- QUOTED TEXT
————

The narrator goes on to confess that this dream is a vivid though distorted return to the past and a door she once did open, and should never have. The novel then goes back in time, and who she betrayed, and how, and why, slowly unfurls. The reader, filled with terrible knowledge of a predicted doom, understands more than any of the characters–including the self-justifying narrator–and yet the pages turn, in this case for, I think, two reasons. One, the nature of that inevitable and yet unplanned betrayal isn’t clear until it finally occurs, and two, the reader comes to care so much about the two main characters that he/she continues reading with the frail, foolish and yet utterly human hope that what will happen will somehow be averted.

Why does the fuel of conflicted emotion drive us forward?

————

- EXCERPTED RECORDS
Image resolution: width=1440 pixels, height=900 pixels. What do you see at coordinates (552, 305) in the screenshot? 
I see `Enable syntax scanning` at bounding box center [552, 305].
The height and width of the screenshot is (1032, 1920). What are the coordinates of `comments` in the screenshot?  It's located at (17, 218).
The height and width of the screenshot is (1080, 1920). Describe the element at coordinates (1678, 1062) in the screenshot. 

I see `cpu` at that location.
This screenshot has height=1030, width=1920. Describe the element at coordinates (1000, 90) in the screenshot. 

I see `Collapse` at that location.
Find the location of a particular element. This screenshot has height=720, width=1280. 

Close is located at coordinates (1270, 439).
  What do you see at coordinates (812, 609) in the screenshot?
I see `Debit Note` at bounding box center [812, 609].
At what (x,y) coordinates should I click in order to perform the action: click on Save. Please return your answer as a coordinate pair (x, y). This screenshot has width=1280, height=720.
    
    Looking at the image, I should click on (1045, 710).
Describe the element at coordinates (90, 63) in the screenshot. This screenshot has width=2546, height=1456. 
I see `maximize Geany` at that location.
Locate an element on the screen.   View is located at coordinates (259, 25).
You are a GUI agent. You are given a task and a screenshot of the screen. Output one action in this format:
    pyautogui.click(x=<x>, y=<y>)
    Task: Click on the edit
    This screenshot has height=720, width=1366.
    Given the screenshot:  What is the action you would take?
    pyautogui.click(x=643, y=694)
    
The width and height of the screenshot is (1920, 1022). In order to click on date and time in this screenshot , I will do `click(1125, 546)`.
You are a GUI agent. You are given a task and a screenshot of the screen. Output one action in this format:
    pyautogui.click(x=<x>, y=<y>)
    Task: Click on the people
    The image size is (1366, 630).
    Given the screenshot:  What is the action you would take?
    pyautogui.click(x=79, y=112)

————

- STATED TASK
Transcribe the passage about the narrator's betrayal and the reader's hope word for word, from its first sentence through the closing question.

- RESULT OF THIS EXERCISE
The narrator goes on to confess that this dream is a vivid though distorted return to the past and a door she once did open, and should never have. The novel then goes back in time, and who she betrayed, and how, and why, slowly unfurls. The reader, filled with terrible knowledge of a predicted doom, understands more than any of the characters–including the self-justifying narrator–and yet the pages turn, in this case for, I think, two reasons. One, the nature of that inevitable and yet unplanned betrayal isn’t clear until it finally occurs, and two, the reader comes to care so much about the two main characters that he/she continues reading with the frail, foolish and yet utterly human hope that what will happen will somehow be averted.

Why does the fuel of conflicted emotion drive us forward?